According to a story from BioSpace, the biopharmaceutical company Clene Nanomedicine, Inc., has recently announced that it has completed the process of enrollment patient participants in its upcoming phase 2 clinical trial. This trial is going to be testing the company’s investigational therapy CNM-Au8 as a treatment for patients in the early stages of amyotrophic lateral sclerosis (ALS), a neurodegenerative disorder. Clene is focused on developing unique therapies for neurodegenerative illnesses. The company’s developmental focus is based on nanotechnology.

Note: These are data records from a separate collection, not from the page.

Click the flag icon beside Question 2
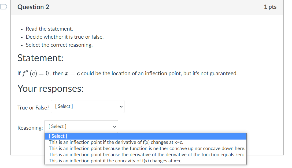This screenshot has height=168, width=292. coord(4,7)
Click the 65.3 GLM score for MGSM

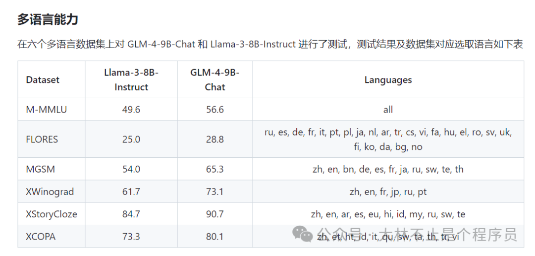point(215,169)

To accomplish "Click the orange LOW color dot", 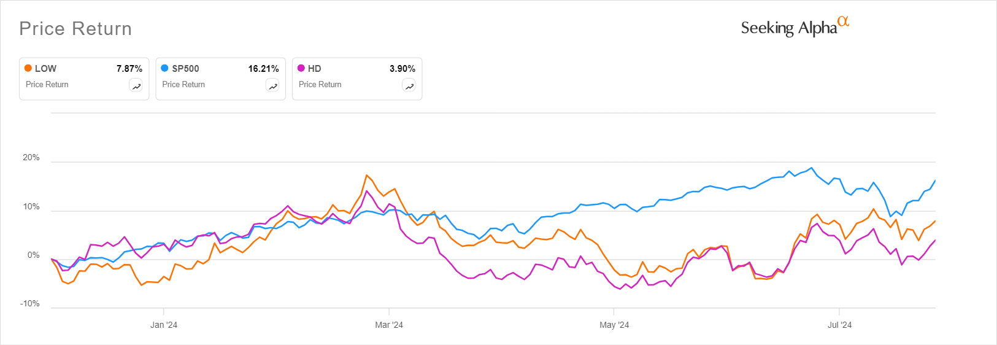I will [28, 68].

About Amyotrophic Lateral Sclerosis
Amyotrophic lateral sclerosis, otherwise known as Lou Gehrig’s disease, is a rare, degenerative disease that causes the death of nerve cells associated with the voluntary muscles. Little is known about the origins of the disease, with no definitive cause in about 95 percent of cases. The remaining five percent appear to inherit the disease from their parents. Symptoms initially include loss of coordination, muscle weakness and atrophy, muscle stiffness and cramping, and trouble speaking, breathing, or swallowing. These symptoms worsen steadily over time; most patients die because of respiratory complications. Treatment is mostly symptomatic, and the medication riluzole can prolong life. Life expectancy after diagnosis ranges from two to four years, but some patients can survive for substantially longer. To learn more about amyotrophic lateral sclerosis, click here.
Backed by funding from the patient group FightMND, the enrollment for the trial was actually completed ahead of schedule. This is perhaps a reflection of the dire unmet need in this disease, which is ultimately fatal after only a few years in most cases. This clinical trial will consist of the treatment period lasting 36 weeks.
CNM-Au8 is a suspension that consists of gold nanocrystals that are faceted and clean-surfaced. These particles have the potential to support intracellular biological interactions. The experimental treatment has demonstrated neuroprotective effects and remyelination activity when evaluated in preclinical models. In addition, the product showed encouraging safety characteristics in the phase 1 trial. CNM-Au8 showed potential benefit in mouse models of Parkinson’s, amyotrophic lateral sclerosis, and multiple sclerosis.
If CNM-Au8 demonstrates disease-modifying impacts in the upcoming phase 2 trial, it could signal a significant breakthrough in the treatment of amyotrophic lateral sclerosis.